Sam nods at that. "That's part of the reason I came North, actually. I've learned a Lot at the Citadel, doubtless, but they're…they don't care about anything beyond their books. The Maesters actually berated and interrogated me about your uncle's letter, and got mad when I seconded everything he said. They're no use to us, and I haven't found anything more beyond what we know already when it comes to this fight. I'm more useful here, I think, with The Watch, and Jon too." His expression shifts, though, a nervous edge coming over him. He glances at Gilly.

"Gilly came across something, while reading some of the books," he says, slowly and carefully. A particular chill comes through the room, and Bran feels himself exchanging glances with all of his siblings. Even Rickon seems to be thinking on the same line as them. Sam frowns a little, noting this, but continues anyway. "Something that I think has to do with Jon and the whole of your House. I'm not sure, but–"

The room somehow gets colder, and all of them straighten. Sam cuts himself then, looking between them as they do the same. Bran meets Robb and Sansa's eyes, a silent agreement passing between them. Let him say it first. Reveal only if true. Nodding, Sansa is the one who speaks. "What do you think you have learned?"

"Rhaegar Targaryen wedded someone in a secret ceremony in Dorne, during the Rebellion, following an annulment of his marriage to Elia Martell. As far as I see it, there is no one else who could be the bride save for Lyanna Stark. So, I started thinking it through, reading through histories of The Rebellion and the role your house played in it, and it all lined up. Jon…I think he is their son. A trueborn Targaryen male, and…The Heir to The Iron Throne." He blinks at them as he finishes, and Bran feels frozen in his chair, heart racing.

It is Robb who speaks now, a cold edge to his voice. "Do you have the book you learned this from?" Sam nods, and Robb makes a low noise. "Good. Hide it. Let no one know or see it, especially any who hold to The Dragon Queen. We cannot risk discovery this way. Especially not with Baelish…" he trails off, but he's already said enough.

Sam glances between them. "You know. It's true." It is not a question, but still, Robb nods in ascent, which makes Sam go very pale, looking between them all with mounting horror. "How?"

"I saw it, in a vision," Bran explains, and his brows shoot upwards. "I can explain more later, but I host an entity known as The Three-Eyed Raven. I am a greenseer, and in one of my visions, I saw not only their wedding but Jon's birth. We all know of it, as does Jon, and some of The Northern Lords and our uncle. But it is utterly crucial that no one can learn of this. Already much is fraught, and this cannot be allowed to escape beyond that circle. Do you understand?"

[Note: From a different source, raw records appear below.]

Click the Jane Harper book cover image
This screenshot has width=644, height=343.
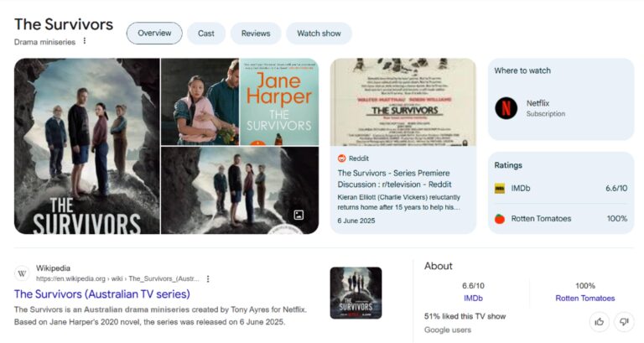point(279,101)

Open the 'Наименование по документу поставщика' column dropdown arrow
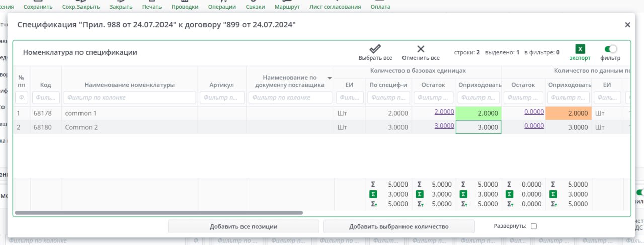tap(330, 78)
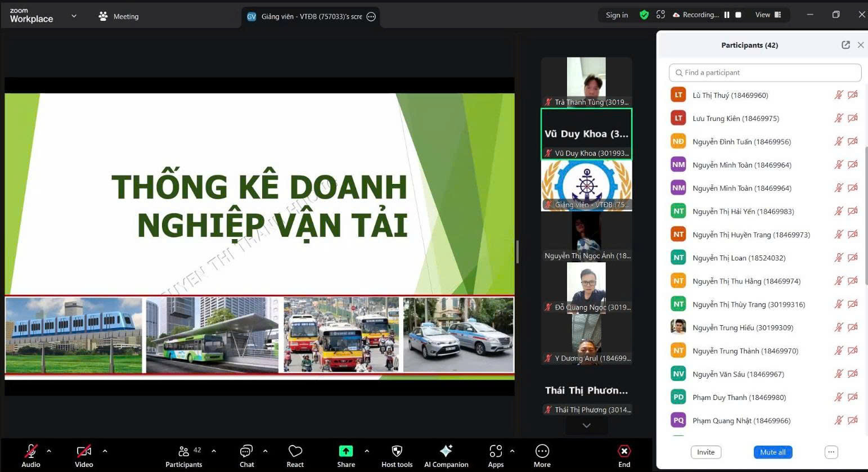
Task: Toggle mute for Lù Thị Thuý
Action: tap(838, 95)
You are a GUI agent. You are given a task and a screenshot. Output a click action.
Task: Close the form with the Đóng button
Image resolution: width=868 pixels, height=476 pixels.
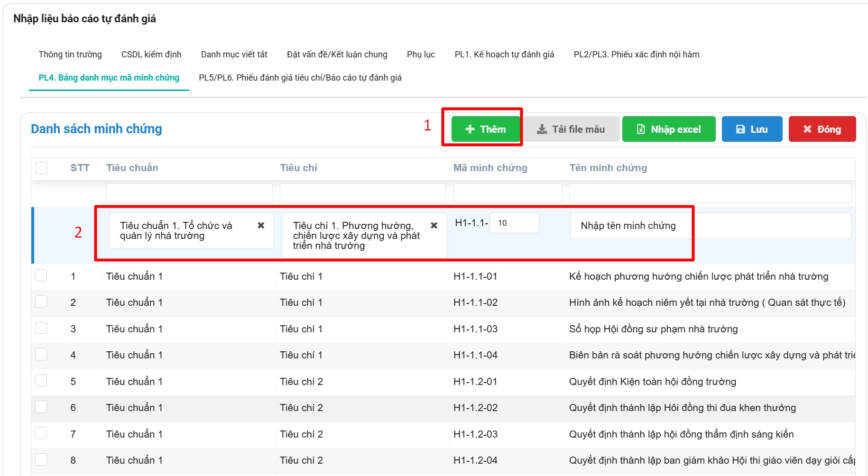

Sam nods, but even then says, "He is still an heir to The Iron Throne, one with a better claim than The Dragon Queen. I am not suggesting that he usurp her, but there are many who would sooner see him on the throne than any woman at all. You must know this will not remain a secret forever." They all nod, grim and silent. "So, you must also know that people will try to put him there."

Sansa snorts then, her eyes bright. "Don't remind Jon of that, he may just throw you off The Wall." Arya snickers along with her, eyes sharp and analytical as they take in Samwell Tarly. "And besides, he has no want of it, as he has made clear time and time again. He is not suited for The Iron Throne and cares little for the blood on it. He will be an unwilling usurper, at any rate."

"I reckon he has taken it poorly, then," Sam says.

Again, Sansa snorts, settling back in her chair with an eye roll that reminds Bran very much of how his older sister was when she was so much younger and they were all freer. Exchanging a glance with Arya and Robb, he sees the same sentiment in their eyes. Rickon is just blinking in almost wonder at Sam. "Has his less than auspicious absence not made that clear?" Sansa says with a raised brow.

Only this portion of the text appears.